Problem to work on: Transcribe the listing from its top line through the line with "235x132 pixels.". Keep it exact, both ends included, and add nothing.
◆ ◆ ◆ ◆ ◆
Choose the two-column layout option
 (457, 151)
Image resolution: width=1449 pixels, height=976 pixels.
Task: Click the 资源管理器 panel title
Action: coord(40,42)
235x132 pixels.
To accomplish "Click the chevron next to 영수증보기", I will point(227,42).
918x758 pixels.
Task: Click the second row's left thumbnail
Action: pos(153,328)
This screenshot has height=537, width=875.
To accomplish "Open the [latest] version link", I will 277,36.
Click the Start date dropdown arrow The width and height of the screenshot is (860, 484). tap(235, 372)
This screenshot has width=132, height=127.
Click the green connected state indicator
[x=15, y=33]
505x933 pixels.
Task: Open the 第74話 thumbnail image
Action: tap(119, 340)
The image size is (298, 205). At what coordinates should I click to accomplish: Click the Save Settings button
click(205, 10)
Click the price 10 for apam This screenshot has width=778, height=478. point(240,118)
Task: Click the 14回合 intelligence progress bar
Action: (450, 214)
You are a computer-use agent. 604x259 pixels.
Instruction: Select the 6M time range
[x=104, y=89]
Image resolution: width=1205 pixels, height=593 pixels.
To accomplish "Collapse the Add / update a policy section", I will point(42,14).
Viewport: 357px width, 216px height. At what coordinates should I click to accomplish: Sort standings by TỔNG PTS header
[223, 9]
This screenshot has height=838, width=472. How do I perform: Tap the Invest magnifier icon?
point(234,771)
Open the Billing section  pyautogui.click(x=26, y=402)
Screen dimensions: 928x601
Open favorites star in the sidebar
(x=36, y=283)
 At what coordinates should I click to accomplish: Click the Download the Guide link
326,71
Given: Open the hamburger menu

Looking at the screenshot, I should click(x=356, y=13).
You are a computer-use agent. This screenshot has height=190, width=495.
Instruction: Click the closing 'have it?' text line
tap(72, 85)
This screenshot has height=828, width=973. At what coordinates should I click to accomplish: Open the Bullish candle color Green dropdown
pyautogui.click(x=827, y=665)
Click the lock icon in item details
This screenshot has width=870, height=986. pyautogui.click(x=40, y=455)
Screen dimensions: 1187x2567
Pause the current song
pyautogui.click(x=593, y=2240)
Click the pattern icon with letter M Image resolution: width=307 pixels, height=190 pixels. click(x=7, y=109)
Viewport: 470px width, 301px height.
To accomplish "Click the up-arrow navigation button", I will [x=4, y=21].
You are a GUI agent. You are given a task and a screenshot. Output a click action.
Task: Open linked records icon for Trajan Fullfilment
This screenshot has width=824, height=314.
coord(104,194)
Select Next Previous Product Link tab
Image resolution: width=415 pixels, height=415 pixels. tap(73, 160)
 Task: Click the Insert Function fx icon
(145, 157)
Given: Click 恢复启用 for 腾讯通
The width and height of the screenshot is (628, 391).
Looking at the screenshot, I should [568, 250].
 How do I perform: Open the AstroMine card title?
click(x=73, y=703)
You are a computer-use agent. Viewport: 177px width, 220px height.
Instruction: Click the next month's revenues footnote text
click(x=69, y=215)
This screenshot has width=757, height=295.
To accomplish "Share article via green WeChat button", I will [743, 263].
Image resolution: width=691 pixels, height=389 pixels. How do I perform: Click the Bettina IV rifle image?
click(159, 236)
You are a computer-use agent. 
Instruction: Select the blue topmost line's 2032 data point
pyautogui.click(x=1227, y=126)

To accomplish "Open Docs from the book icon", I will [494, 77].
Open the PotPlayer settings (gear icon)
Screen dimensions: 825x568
◆ ◆ ◆ ◆ ◆
Written answer:
Choose the two-column layout option
 (457, 151)
Image resolution: width=1449 pixels, height=976 pixels.
Task: Click the 资源管理器 panel title
Action: coord(40,42)
235x132 pixels.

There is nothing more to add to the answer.